VwGH vom 27.09.2010, 2009/22/0047

Beachte

Serie (erledigt im gleichen Sinn):

2009/22/0056 E

Betreff

Der Verwaltungsgerichtshof hat durch den Vorsitzenden Senatspräsident Mag. Heinzl und die Hofräte Dr. Robl und Mag. Eder, die Hofrätin Mag. Merl und den Hofrat Dr. Lukasser als Richter, im Beisein der Schriftführerin Mag. Perauer, über die Beschwerde des D, vertreten durch Mag. Ralf Mössler, Rechtsanwalt in 1010 Wien, Singerstraße 11/7, gegen den Bescheid des Bundesministers für Inneres vom , Zl. 149.543/2- III/4/07, betreffend Aufenthaltstitel, zu Recht erkannt:

Spruch

Der angefochtene Bescheid wird wegen Rechtswidrigkeit seines Inhaltes aufgehoben.

Der Bund hat dem Beschwerdeführer Aufwendungen in der Höhe von EUR 1.286,40 binnen zwei Wochen bei sonstiger Exekution zu ersetzen.

Begründung

Mit dem angefochtenen, im Instanzenzug ergangenen Bescheid wies die belangte Behörde den Antrag des Beschwerdeführers, eines chinesischen Staatsangehörigen, auf Erteilung einer Niederlassungsbewilligung für den Aufenthaltszweck "begünstigter Drittsta. - Ö., § 49 Abs. 1 FrG" gemäß § 21 Abs. 1 Niederlassungs- und Aufenthaltsgesetz (NAG) ab.

Begründend führte die belangte Behörde aus, der Beschwerdeführer sei am unrechtmäßig über Deutschland in das Bundesgebiet eingereist. Am habe er unter dem Namen H Z einen Asylantrag eingebracht. Dieser Antrag sei mit Bescheid vom in erster Instanz "rechtskräftig negativ entschieden" worden. Mit selbem Datum sei die dem Beschwerdeführer gewährte vorläufige Aufenthaltsberechtigung nach asylrechtlichen Bestimmungen widerrufen worden.

Am habe der Beschwerdeführer die österreichische Staatsbürgerin L geheiratet.

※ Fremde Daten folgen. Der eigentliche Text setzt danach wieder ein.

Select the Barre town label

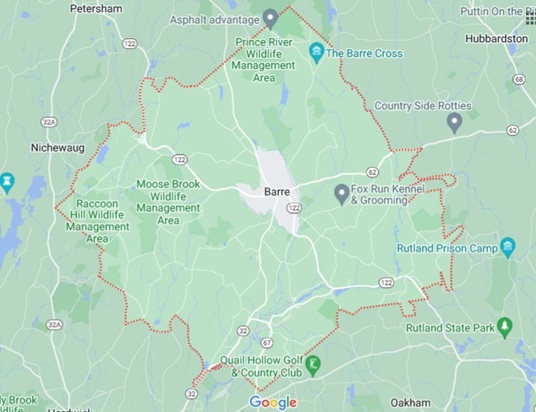(277, 192)
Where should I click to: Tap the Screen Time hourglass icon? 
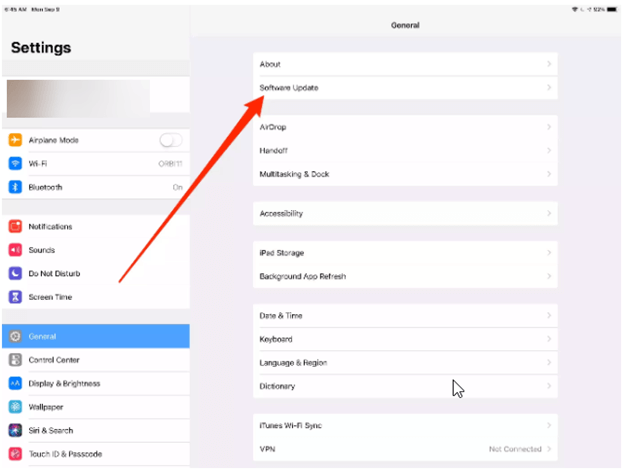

Den hier gegenständlichen Antrag habe er am persönlich bei der Bundespolizeidirektion Wien gestellt.

Der Antrag sei entgegen den Bestimmungen des - nunmehr anzuwendenden - NAG gestellt worden. Der Beschwerdeführer halte sich seit In-Kraft-Treten des NAG am und sohin auch zum Zeitpunkt der gegenständlichen Entscheidung über seinen Antrag nicht rechtmäßig im Bundesgebiet auf. Sohin stehe § 21 Abs. 1 NAG der Bewilligung des vom Beschwerdeführer gestellten Antrages entgegen.

Bei der von Amts wegen durchzuführenden Überprüfung, ob eine Inlandsantragstellung bzw. die daraus resultierende Entgegennahme des Aufenthaltstitels im Inland nach § 74 NAG zuzulassen sei, könnten keine humanitären Gründe im Sinn des § 72 NAG erkannt werden, weil weder eine ernsthafte Bedrohung des Lebens oder der Unversehrtheit infolge willkürlicher Gewalt im Rahmen eines internationalen oder innerstaatlichen Konflikts im Antrag des Beschwerdeführers oder seiner Berufung behauptet werde noch stichhaltige Gründe für die Annahme vorlägen, das Leben oder die Freiheit des Beschwerdeführers sei aus Gründen der Rasse, Religion, Nationalität, Zugehörigkeit zu einer bestimmten sozialen Gruppe oder politischen Ansichten bedroht. Ein Eingehen auf die persönlichen Verhältnisse des Beschwerdeführers sei entbehrlich.

Der Verwaltungsgerichtshof hat über die gegen diesen Bescheid gerichtete Beschwerde nach Vorlage der Verwaltungsakten durch die belangte Behörde erwogen:

Zunächst ist festzuhalten, dass sich die Beurteilung des gegenständlichen Falles im Hinblick auf den Zeitpunkt der Erlassung des angefochtenen Bescheides nach der Rechtslage des NAG in der Fassung des BGBl. I Nr. 99/2006 richtet.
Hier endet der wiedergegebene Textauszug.